Di kelas harga yang sama, sertifikasi IP68 sudah cukup umum ditemukan pada kompetitor. Karena itu, bagian ini menjadi salah satu kekurangan yang paling mudah terlihat karena berhubungan langsung dengan aspek keamanan penggunaan harian.
Kamera ultrawide belum sekelas harga jual
Sektor kamera utama memang disebut cukup baik, tetapi kamera ultrawide hanya 8MP. Resolusi itu membuat hasilnya dinilai masih berada pada level yang biasa ditemukan di smartphone mid-range.
Bagi pengguna yang gemar memotret pemandangan atau foto kelompok, keterbatasan ini bisa terasa. Ekspektasi terhadap ponsel premium biasanya mencakup fleksibilitas kamera yang lebih kuat di berbagai kondisi pemotretan.
Proteksi layar terasa kurang seimbang
Pada bagian belakang, Infinix memakai material yang terlihat mewah dengan Gorilla Glass Victus. Sayangnya, proteksi di bagian depan justru menggunakan Gorilla Glass 7i yang lebih sering dijumpai di kelas menengah.
Kombinasi ini membuat kesan premium tidak sepenuhnya konsisten. Layar adalah bagian yang paling sering bersentuhan langsung dengan aktivitas pengguna, sehingga proteksinya menjadi faktor penting saat menilai kualitas keseluruhan perangkat.
Nilai beli dinilai kurang menarik
Selain poin teknis, kritik lain muncul pada aspek value for money. Dengan harga Rp12 jutaan, ada anggapan bahwa masih banyak pilihan lain yang menawarkan performa lebih tinggi di pasar.

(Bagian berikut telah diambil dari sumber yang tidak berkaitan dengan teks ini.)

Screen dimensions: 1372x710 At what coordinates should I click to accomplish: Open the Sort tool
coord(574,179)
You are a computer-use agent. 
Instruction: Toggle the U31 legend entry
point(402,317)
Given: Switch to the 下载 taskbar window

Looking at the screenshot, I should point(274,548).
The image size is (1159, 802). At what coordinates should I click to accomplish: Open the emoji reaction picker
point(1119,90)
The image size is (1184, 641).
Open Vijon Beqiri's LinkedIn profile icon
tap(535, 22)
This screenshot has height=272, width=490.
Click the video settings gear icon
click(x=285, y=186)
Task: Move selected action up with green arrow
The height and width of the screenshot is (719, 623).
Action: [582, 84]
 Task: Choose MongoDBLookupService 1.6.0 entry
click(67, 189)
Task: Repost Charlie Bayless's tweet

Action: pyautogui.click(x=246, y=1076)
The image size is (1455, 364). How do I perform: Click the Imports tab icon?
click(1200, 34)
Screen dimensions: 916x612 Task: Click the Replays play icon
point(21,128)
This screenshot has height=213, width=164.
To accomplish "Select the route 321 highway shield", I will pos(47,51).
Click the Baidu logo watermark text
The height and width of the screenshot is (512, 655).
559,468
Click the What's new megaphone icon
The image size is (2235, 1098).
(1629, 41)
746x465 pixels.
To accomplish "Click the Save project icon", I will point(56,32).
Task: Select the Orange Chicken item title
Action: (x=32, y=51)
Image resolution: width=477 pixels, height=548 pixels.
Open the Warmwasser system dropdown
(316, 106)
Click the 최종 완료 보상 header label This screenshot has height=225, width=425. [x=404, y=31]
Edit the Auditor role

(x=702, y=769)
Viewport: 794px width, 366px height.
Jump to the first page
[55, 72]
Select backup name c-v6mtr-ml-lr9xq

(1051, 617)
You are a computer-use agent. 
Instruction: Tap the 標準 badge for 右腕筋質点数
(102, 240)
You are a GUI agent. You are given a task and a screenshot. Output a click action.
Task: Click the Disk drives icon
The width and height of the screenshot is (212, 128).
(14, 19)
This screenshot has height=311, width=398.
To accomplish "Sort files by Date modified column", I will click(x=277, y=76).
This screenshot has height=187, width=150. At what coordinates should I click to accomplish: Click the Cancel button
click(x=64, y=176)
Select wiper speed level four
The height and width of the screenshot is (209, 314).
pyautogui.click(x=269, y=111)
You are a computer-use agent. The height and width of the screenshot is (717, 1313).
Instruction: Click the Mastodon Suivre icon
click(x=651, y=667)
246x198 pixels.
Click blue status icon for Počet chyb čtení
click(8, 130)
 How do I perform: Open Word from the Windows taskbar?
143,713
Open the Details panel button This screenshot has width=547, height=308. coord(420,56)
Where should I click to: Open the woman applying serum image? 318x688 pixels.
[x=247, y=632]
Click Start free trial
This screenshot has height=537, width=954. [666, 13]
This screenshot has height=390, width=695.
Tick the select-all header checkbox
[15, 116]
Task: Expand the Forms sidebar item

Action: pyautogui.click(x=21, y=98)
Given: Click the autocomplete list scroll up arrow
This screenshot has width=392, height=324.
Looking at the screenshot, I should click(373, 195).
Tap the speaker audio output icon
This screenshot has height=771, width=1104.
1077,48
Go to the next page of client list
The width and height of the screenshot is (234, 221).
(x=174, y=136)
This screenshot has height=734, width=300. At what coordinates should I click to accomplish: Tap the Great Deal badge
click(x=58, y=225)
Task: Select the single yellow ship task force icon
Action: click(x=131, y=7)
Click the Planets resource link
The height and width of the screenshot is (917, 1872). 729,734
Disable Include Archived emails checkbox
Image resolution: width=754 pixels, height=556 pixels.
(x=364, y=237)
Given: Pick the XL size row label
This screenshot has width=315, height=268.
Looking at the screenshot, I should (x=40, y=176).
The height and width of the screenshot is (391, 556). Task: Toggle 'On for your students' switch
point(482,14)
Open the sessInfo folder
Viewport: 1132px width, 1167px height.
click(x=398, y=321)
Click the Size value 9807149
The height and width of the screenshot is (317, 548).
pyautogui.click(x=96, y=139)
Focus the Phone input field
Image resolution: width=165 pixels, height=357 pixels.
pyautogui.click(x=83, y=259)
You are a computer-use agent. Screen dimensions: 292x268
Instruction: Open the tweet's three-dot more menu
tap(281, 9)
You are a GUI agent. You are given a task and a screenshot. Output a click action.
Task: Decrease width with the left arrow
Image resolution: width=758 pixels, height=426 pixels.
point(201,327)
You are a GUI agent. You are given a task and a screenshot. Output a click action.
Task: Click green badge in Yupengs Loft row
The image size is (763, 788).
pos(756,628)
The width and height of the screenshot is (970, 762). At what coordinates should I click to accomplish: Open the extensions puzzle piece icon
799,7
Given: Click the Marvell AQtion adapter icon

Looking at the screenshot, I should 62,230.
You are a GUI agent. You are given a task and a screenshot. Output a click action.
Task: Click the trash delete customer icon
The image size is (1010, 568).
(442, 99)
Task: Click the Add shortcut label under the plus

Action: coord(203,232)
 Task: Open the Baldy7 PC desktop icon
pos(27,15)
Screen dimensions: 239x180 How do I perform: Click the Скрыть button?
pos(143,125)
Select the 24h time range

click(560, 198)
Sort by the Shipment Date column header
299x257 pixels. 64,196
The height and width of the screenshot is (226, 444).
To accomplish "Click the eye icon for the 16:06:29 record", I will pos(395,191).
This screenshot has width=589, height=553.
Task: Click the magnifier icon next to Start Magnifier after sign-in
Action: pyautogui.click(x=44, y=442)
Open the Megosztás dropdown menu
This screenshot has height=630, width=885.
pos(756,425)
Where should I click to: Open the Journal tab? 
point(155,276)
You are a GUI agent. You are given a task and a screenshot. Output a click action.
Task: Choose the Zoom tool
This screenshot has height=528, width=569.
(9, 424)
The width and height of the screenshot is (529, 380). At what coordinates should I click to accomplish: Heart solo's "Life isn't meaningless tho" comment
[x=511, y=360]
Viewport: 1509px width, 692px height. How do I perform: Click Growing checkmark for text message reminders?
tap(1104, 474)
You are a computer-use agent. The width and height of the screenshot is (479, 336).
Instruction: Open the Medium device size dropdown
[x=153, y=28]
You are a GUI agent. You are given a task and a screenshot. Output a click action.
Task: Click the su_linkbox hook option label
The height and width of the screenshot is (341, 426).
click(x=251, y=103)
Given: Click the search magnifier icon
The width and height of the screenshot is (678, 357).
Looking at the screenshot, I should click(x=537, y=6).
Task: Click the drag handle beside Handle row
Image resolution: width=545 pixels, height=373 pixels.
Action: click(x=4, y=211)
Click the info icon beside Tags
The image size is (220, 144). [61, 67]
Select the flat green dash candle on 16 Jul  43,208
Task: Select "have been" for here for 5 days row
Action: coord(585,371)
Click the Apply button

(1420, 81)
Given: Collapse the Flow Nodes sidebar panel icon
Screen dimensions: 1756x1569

Infinix Note 60 Ultra Pininfarina pada akhirnya lebih menonjol sebagai perangkat bergaya dibandingkan ponsel yang unggul murni di sisi tenaga. Posisi itu membuat target penggunanya menjadi lebih spesifik, terutama bagi mereka yang mengutamakan desain dan eksklusivitas.
Meski begitu, perangkat ini tetap membawa sejumlah daya tarik yang tidak bisa diabaikan, seperti RAM 12GB, penyimpanan 512GB UFS 4.0, baterai 7000mAh, wireless charging, dan paket penjualan dengan aksesoris unik. Namun, untuk pembeli yang memprioritaskan performa, ketahanan, dan kamera di kelas flagship, lima catatan di atas menjadi bahan pertimbangan yang cukup penting sebelum memutuskan membeli.